[Stored items]

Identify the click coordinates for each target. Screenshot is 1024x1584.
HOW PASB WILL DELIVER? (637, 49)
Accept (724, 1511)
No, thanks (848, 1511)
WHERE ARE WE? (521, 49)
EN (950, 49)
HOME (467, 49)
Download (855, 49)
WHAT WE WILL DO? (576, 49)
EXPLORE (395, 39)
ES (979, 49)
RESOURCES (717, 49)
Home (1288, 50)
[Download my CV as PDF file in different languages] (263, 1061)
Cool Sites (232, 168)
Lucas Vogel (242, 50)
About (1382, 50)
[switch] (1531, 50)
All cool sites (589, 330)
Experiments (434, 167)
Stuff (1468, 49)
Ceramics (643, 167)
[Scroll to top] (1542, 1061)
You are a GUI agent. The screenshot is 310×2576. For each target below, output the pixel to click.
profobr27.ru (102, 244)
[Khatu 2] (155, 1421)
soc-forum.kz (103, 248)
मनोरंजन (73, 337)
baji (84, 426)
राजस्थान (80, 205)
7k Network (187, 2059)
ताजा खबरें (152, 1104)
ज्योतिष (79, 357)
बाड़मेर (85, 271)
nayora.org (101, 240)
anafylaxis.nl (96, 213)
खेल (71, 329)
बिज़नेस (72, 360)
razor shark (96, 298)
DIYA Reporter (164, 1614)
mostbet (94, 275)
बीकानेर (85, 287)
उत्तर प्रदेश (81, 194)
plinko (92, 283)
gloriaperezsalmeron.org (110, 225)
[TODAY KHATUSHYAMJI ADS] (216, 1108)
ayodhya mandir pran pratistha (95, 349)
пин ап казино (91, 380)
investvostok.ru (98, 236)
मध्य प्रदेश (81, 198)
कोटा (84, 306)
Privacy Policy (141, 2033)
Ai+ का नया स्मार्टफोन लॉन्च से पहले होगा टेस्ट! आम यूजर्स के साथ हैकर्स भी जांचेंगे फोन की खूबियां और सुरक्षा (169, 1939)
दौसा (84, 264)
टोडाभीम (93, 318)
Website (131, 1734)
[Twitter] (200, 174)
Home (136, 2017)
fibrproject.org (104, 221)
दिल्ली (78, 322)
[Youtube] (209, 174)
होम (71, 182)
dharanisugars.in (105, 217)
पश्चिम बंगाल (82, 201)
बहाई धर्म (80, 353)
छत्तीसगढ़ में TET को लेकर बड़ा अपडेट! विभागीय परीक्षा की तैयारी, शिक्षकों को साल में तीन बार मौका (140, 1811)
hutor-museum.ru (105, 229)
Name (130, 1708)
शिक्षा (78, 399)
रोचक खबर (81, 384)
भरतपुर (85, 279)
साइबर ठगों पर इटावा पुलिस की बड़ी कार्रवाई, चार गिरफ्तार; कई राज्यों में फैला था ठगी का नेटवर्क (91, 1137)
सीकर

● Assignment:
Please retype the data exactly as it stands, from its first line down to the line that contains "ES (979, 49)", then stop.

● Response to this task:
Identify the click coordinates for each target. Screenshot is 1024x1584.
HOW PASB WILL DELIVER? (637, 49)
Accept (724, 1511)
No, thanks (848, 1511)
WHERE ARE WE? (521, 49)
EN (950, 49)
HOME (467, 49)
Download (855, 49)
WHAT WE WILL DO? (576, 49)
EXPLORE (395, 39)
ES (979, 49)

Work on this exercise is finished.